The appellant is a corporation of this State located and having its principal place of business in Bethel, and avers that it was a party to the proceedings before the railroad commissioners; that their final order is "improper, inexpedient, illegal, and not in conformity with the statutes in such cases provided"; and that it is aggrieved thereby. It is not claimed that it owns land adjoining any of the railroad crossings mentioned in the petition to the commissioners, or adjoining any highway the grade of which might be changed by their order.
But, while not one of those whom a petitioner for the removal of a grade-crossing is required to make a party, it in fact appeared before the railroad commissioners at the time and place set for the hearing. Their records recite this fact, and the appellant insists that they also state that it was fully heard. The phrase on which it relies, "and said parties were fully and finally heard on said last mentioned date," is susceptible, grammatically, of two constructions: one making it apply only to the statutory parties, that is, to the appellee and the two towns, and the other making it apply both to them and the appellant. But there is no *141 reason apparent why the appearance of the appellant should have been thus explicitly recorded, unless it was thought by the commissioners important to show that it had been accorded a "day in court", and was a party to their final order. It is obvious that it may have had important interests to protect. It may have been the proprietor of one of the three industries located on the line of the "Bethel Branch." It is to be presumed that sufficient cause was shown to the commissioners to induce them to recognize its appearance. They were about to hear an application of an unusual character. Their approval was sought for removing sixteen grade-crossings by the method, not of altering the grade either of railroad or highway, but by lessening the use of the crossings for railroad purposes, while maintaining the tracks precisely as they were. Their use for through traffic was to be discontinued, but as a stem for spur tracks their use was to be maintained. Under these circumstances, it was, to say the least, within the power of the commissioners, to hear any one whose pecuniary interests would be affected by such a change in the operation of the railroad.

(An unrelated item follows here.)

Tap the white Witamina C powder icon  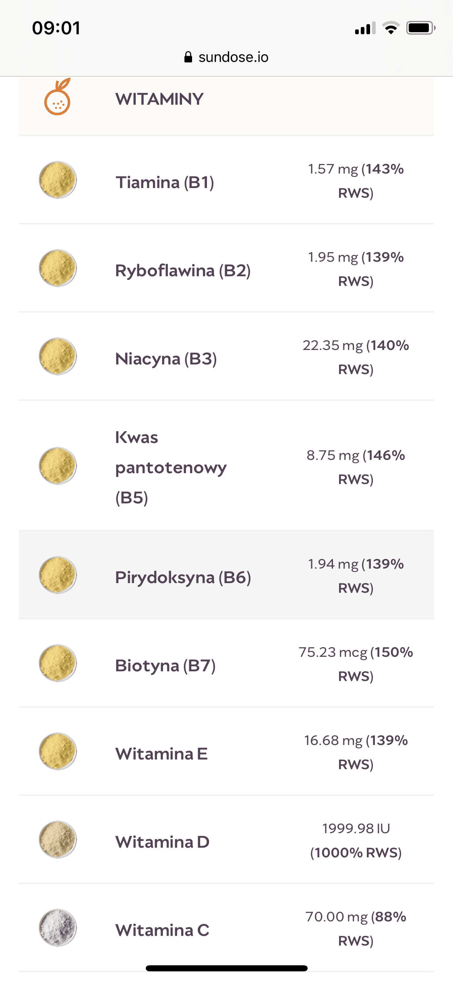click(58, 928)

That the nature of the interest of a party so affected, and who was allowed to appear, was not made a matter of record, cannot lessen his rights.
That the appellant became fully a party to the proceedings before the railroad commissioners therefore sufficiently appears; and this established its right of appeal under General Statutes, § 3747.

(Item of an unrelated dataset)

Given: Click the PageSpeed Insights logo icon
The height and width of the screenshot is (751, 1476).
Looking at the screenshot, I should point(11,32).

We intimate no opinion as to whether the case presented to the commissioners by the appellee falls within the provisions of General Statutes, § 3713; nor as to whether the appellant had a right to appear before them as a party, by virtue of its location in the town of Bethel.

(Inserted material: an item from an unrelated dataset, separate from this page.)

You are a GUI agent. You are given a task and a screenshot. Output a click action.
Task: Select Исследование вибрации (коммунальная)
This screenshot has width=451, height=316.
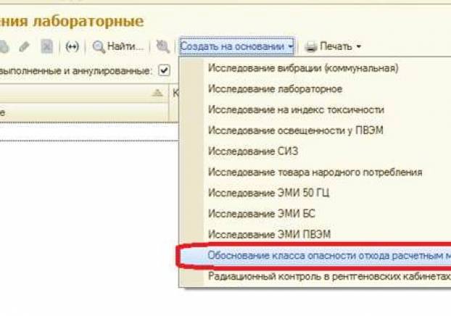coord(302,68)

The motion to dismiss filed in the Superior Court contained an averment that, in the month following the order appealed from, the railroad company brought a second petition before the commissioners, alleging that it had *142 failed to include in the list of grade-crossings contained in the former petition another on Greenwood Avenue in Bethel, and praying for their approval of its elimination; that an order to that effect was passed, after notice to the company and the town, which order was similar in terms to the former one, as to the mode of its elimination; and that no appeal had been taken from such order.
These facts had no place in such a motion, the office of which is not to allege new matter, but to take advantage of objections already apparent on the face of the record.
There is error, and the cause is remanded with instructions to overrule the motion to dismiss.
In this opinion the other judges concurred.